The full scale of Quinn Group's investment losses is staggering, writes Simon Carswell, Finance Correspondent
THE UNPRECEDENTED fine against Quinn Insurance, the State's second-largest insurer, and the decision of its director and chairman Sean Quinn to resign from the company, stem from a massive gamble on Anglo Irish Bank that soured spectacularly.
Mr Quinn's investment in the State's third-largest public bank, which must rank as one of the worst in Irish corporate history, has indirectly led to his insurance company being fined €3.25 million by the financial regulator and Mr Quinn being personally fined €200,000.
The fines arose because Quinn Insurance failed to notify the regulator that it was making loans to "related companies" and that the main issue related to a loan of €288 million.
This money was used to finance share purchases in Anglo Irish last summer when the Quinn family took a stake of almost 15 per cent in the bank.
The regulator said that it had "reasonable cause to suspect that breaches of regulatory requirements" had occurred.
Mr Quinn has said: "We will pay the fines and move on."
This is not the first time Mr Quinn has suffered major losses on the stock market. He famously sacked himself as a fund manager when Quinn Group, the overall company behind his many and varied business interests, lost up to €70 million in the dotcom bubble of 2001.
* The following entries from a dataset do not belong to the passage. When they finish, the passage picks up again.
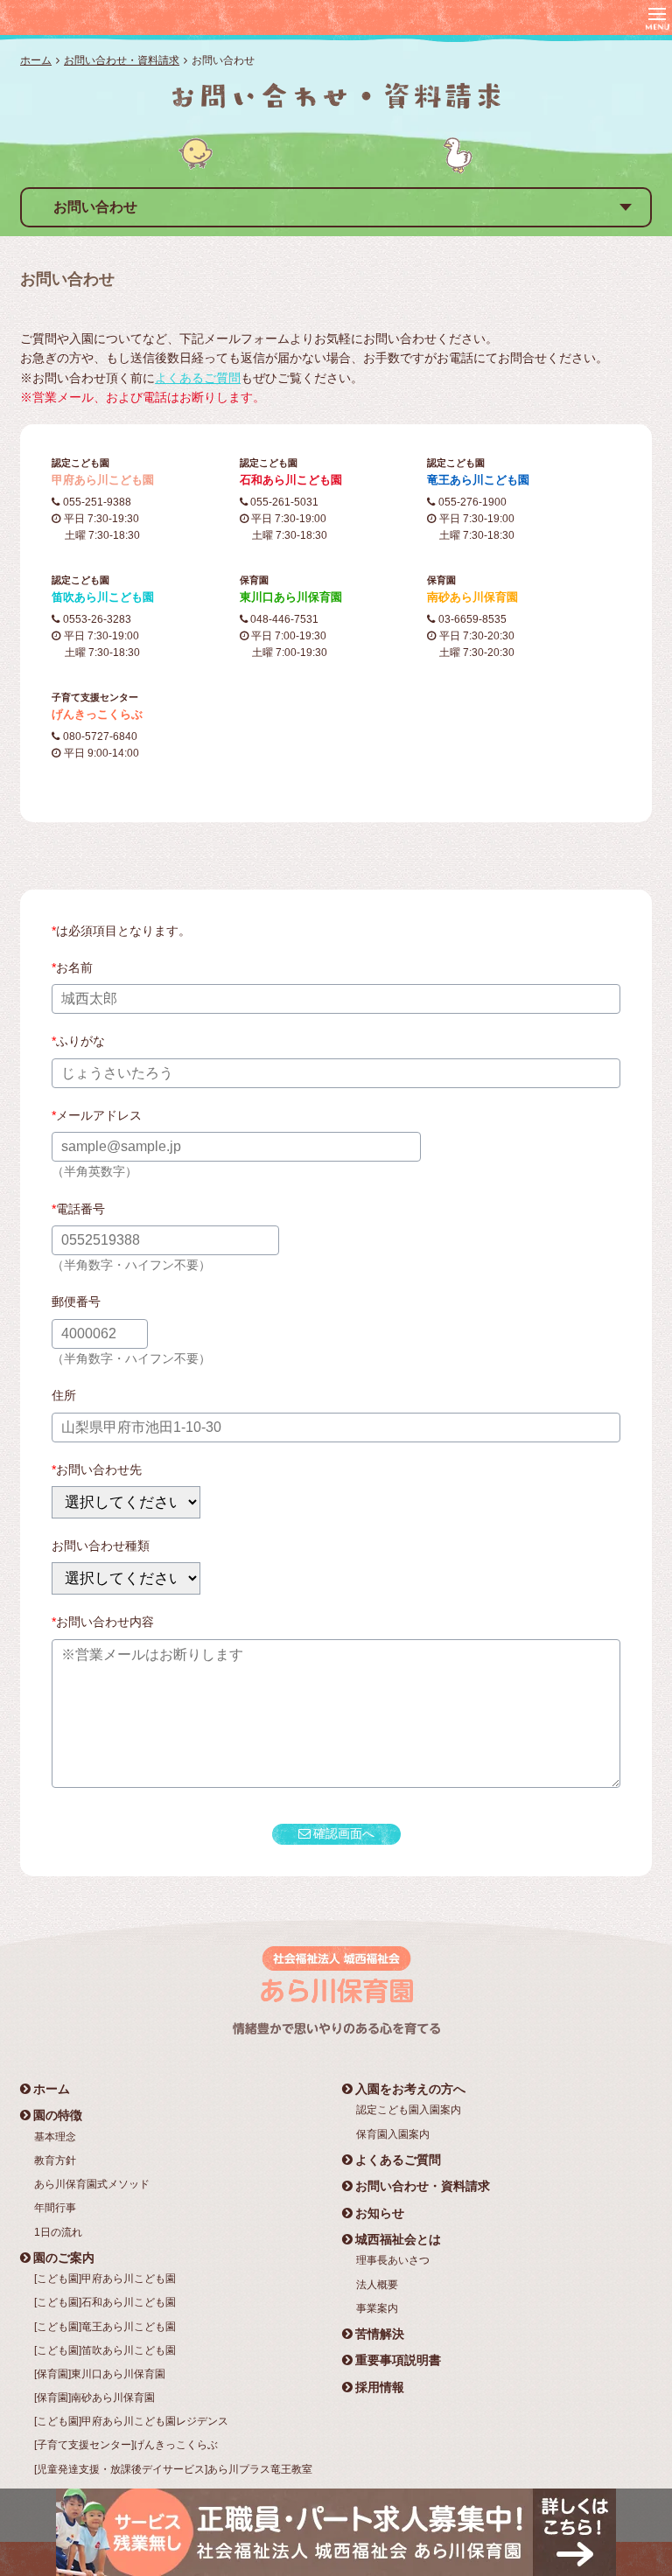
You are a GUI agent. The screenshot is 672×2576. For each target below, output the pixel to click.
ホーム (36, 60)
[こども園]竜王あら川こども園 (105, 2327)
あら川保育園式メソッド (92, 2184)
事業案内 (377, 2308)
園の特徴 (57, 2115)
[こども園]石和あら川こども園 (105, 2302)
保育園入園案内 (393, 2134)
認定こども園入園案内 (408, 2110)
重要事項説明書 (398, 2360)
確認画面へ (343, 1833)
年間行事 (55, 2208)
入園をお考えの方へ (410, 2089)
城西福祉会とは (398, 2239)
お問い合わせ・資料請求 (121, 60)
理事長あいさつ (393, 2260)
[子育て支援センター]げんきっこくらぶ (126, 2445)
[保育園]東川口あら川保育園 (99, 2374)
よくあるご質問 (198, 378)
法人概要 (377, 2285)
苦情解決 (379, 2334)
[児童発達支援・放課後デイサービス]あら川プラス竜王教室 (173, 2469)
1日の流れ (58, 2232)
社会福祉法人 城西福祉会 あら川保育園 (128, 16)
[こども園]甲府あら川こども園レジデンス (131, 2421)
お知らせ (379, 2213)
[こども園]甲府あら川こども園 (105, 2278)
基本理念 (55, 2137)
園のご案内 (63, 2258)
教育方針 (55, 2160)
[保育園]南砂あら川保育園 (94, 2397)
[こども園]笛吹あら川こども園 (105, 2350)
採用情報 (379, 2387)
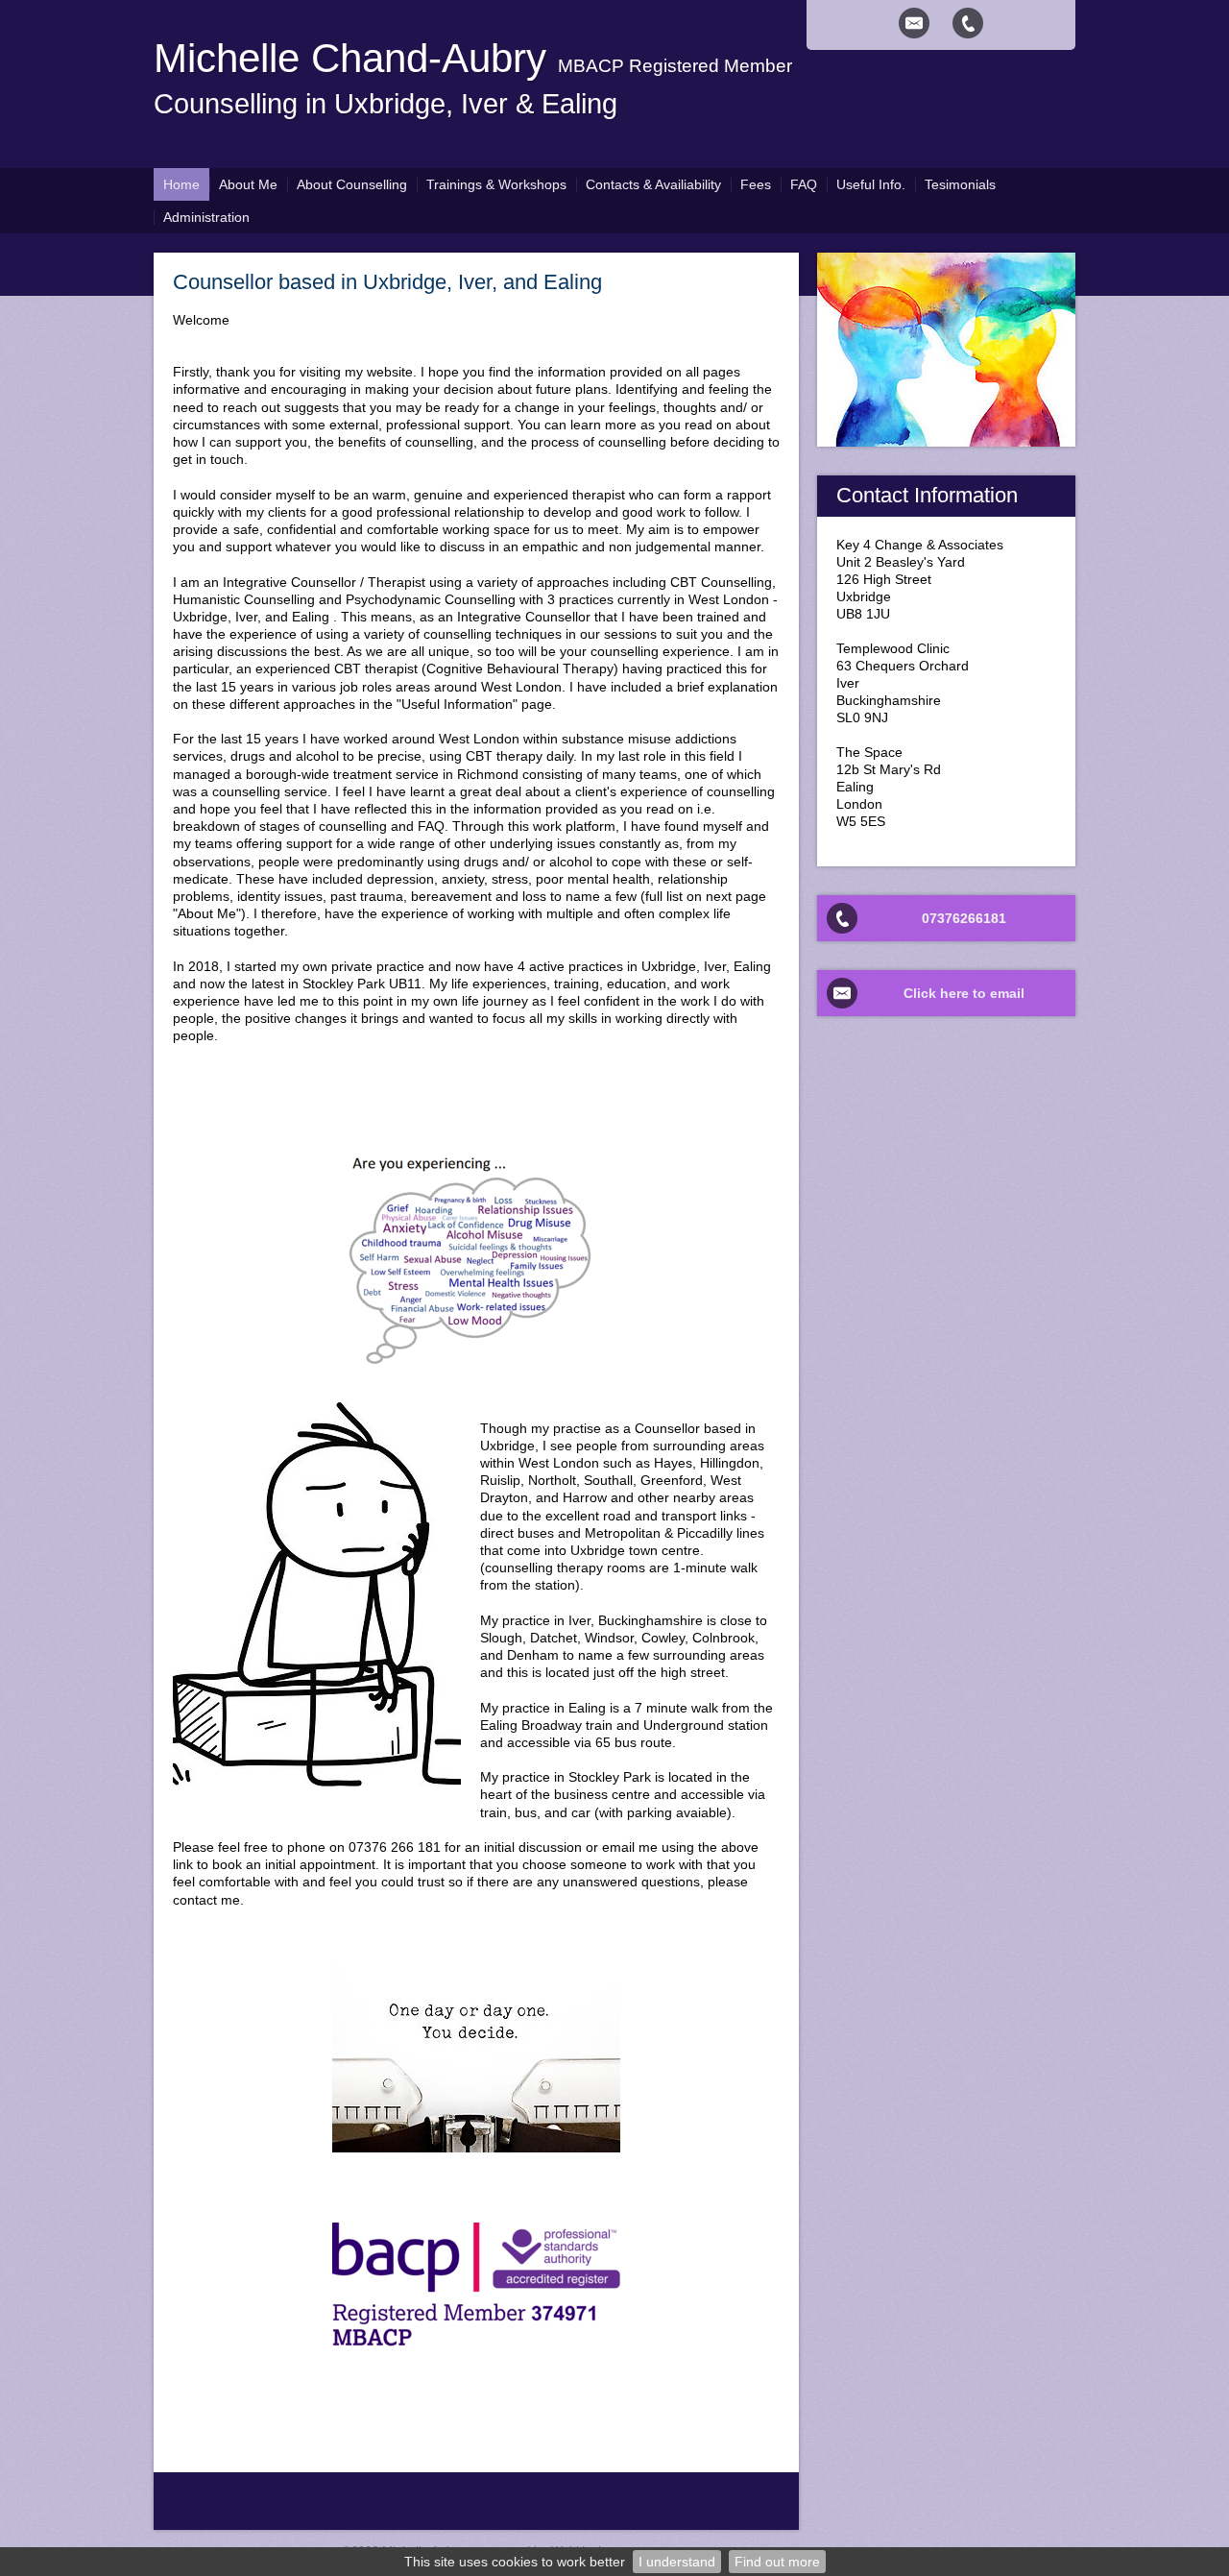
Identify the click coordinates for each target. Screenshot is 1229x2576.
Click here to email (964, 993)
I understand (677, 2561)
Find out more (777, 2561)
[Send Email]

Last July, Mr Quinn decided to convert the investment in Anglo Irish Bank that he and his family had been amassing for over a year through contracts for difference (CFDs), a type of share derivative which allowed them to borrow heavily to invest in the bank, into an actual shareholding in Anglo.
The decision arose due to the dramatic falls in the bank's share price, which magnified the family's losses. Anglo's share price has fallen 90 per cent from its peak 18 months ago and Mr Quinn's investment has nosedived.
His losses in Anglo were estimated at up to €1 billion when the share conversion was announced.
Yesterday, for the first time, Quinn Group acknowledged the full scale of its investment losses.
The group issued its 2007 results 36 minutes after the regulator announced the fine. The company said it had incurred exceptional charges - essentially write-offs on its investments - of €829 million in 2007.
It added that further write-offs in 2008, due to the turmoil in the investment markets, "would not exceed €130 million".
All told, the group will write off up to €959 million over the two years to the end of this year.
The bulk of this is thought to relate to the Anglo stake, though Mr Quinn's spokesman said it also covered other group investments.
The €829 million write-off charge turns the group's healthy €403 million pretax profit into a loss of €425 million for the year - a figure that can be offset against taxes.
It is entirely appropriate that a health, motor and general insurance business as large as Quinn Insurance, with such long-reaching tentacles into households and businesses across the State, should reveal the full extent of its investment losses, especially in a large bank with its own difficulties.
The crystallisation of the Quinn Group's heavy stock market losses and the 2007 shortfall reflect the task facing auditors signing off on large corporate accounts.
Other companies will undoubtedly follow.